Такими лицами без гражданской личности, лишенными права голоса и вообще "права относиться к самому государству в качестве активных его членов", оказывается огромное большинство человечества - все женщины, весь мир наемного труда, все до- и некапиталистические типы работников (оброчные крестьяне, ремесленники, не работающие на рынок, прислуга и т.д.), и даже домашние учителя... Правовое государство оказывается подлинной олигархией, члены которой разумеется, морально (и всего лишь!) обращаются с остальными ("пассивными частицами государства").

В-третьих, принцип универсализации как возможность мыслить согласие "всех" относительно той или иной максимы, возводимой в закон, сам по себе никоим образом с демократией не связан. "...Если же только возможно, - заключает Кант, - что народ дал бы свое согласие на такой (публичный. - Б. К. ) закон, то долг - считать его справедливым, хотя бы в настоящее время народ находился в таком положении или держался такого образа мыслей, что, если бы его спросили об этом законе, он, вероятно, не одобрил бы его" 71 . Мыслить универсальное согласие здесь буквально подменяет собою демократическую практику соглашения. Недоговоренным остается лишь то, что любое мышление - всегда чье-то мышление.

Именно такое политико-правовое устройство вытекает из принципов вечного нравственного разума. Кант здесь мыслит логически безупречно.

5. Мораль и политика в мире гетерономии: Бентам

В рамках моральных рассуждений о политике более демократичные концепции могли сформироваться только при признании гетерономии универсальной нормой жизни современного мира. Только это позволяло включить в разумное политическое устройство дискриминируемое Кантом громадное - и непрерывно растущее вместе с индустриальной и рыночной трансформацией общества - большинство его обитателей. Такая демократизация морального видения политики стала важным достижением утилитаризма и прежде всего - младшего современника Канта Иеремии Бентама.

Для Бентама нет более абсурдной фразы, чем "люди рождены свободными и равными". "Нет, - кипит он гневом против идеи "естественных прав человека", которые для него - "чепуха на ходулях". - Ни один человек [не свободен], ни один, кто когда- либо был, есть или будет. Все люди, напротив, рождены в подчинении..." 72 . Дело даже не в том, что гетерономия повсюду, поскольку обмен (товарами и услугами) стал

стр. 45




универсальной моделью человеческих отношений, включая политические и интимные.
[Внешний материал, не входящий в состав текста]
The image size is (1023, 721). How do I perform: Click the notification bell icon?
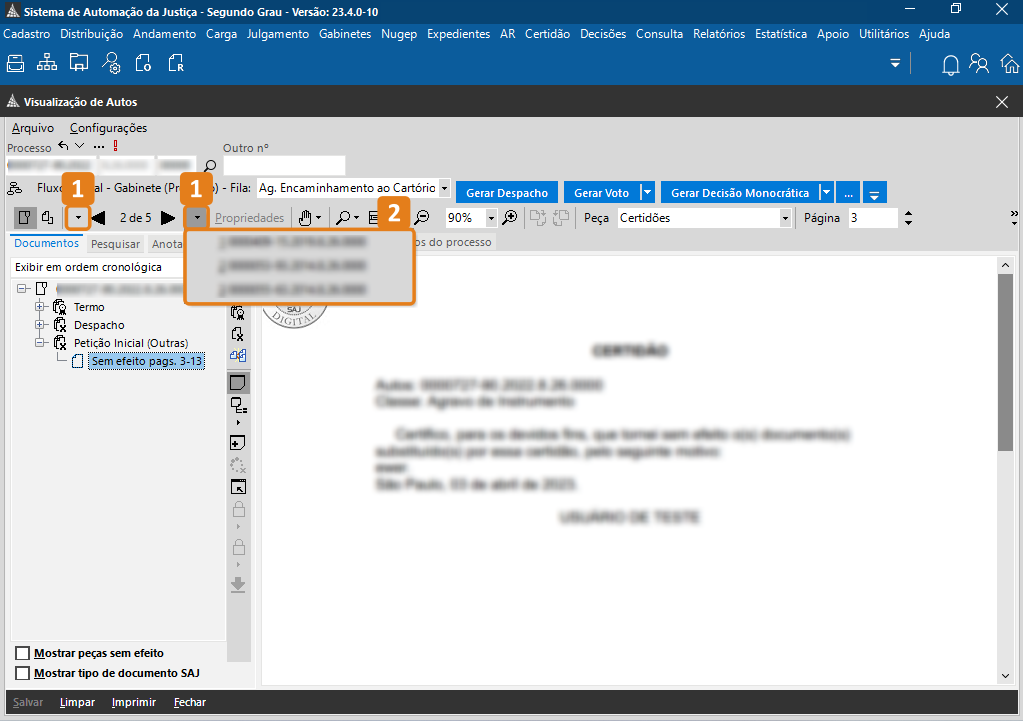pos(951,65)
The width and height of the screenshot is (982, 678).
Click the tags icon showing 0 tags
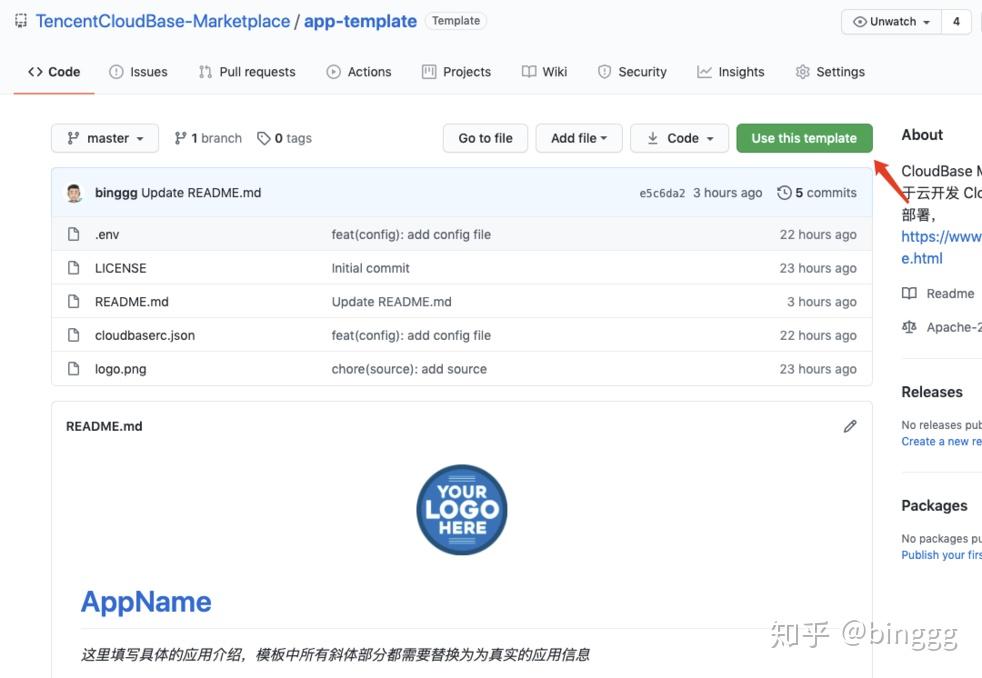click(264, 138)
Важнее то, что ключевые институты, которые обеспечивают всю жизнь современного общества, не совместимы с этикой самоцельности "всех разумных существ" и принципом автономии. Ведь эта этика исключает инструментализацию людей - основу основ капитализма и "рациональной администрации".

Взять наемный труд. С точки зрения Бентама, это - рабство в смысле зависимости от воли другого и предоставления другому права использовать себя, свои способности и услуги, в соответствии с целями хозяина. Но свободный (по Канту) человек "должен лучше голодать, чем дать нанять себя, лучше голодать половине человеческого рода, чем наняться в услужение. Где совместимость свободы и зависимости, как могут в одном и том же человеке сосуществовать свобода и услужение? Чего стоит хороший гражданин, который сомневается, нужно ли умереть за свободу? А те, кто не являются хорошими гражданами, - разве имеет значение, живут они или умирают с голода?" 73

К счастью, люди предпочитают не голодать, спасая свою автономию. В таком предпочтении тоже проявляются благоразумие и честность - главные добродетели человека. Поскольку ими обладают все или очень многие, постольку можно и нужно требовать всеобщее избирательное право, постольку лучшей формой правления, совпадающей с "единственно истинным" моральным принципом "величайшего счастья для наибольшего числа [людей]", выступает "чистая демократия" 74 . Такова противоположная кантовской утилитаристская проекция морали на политику.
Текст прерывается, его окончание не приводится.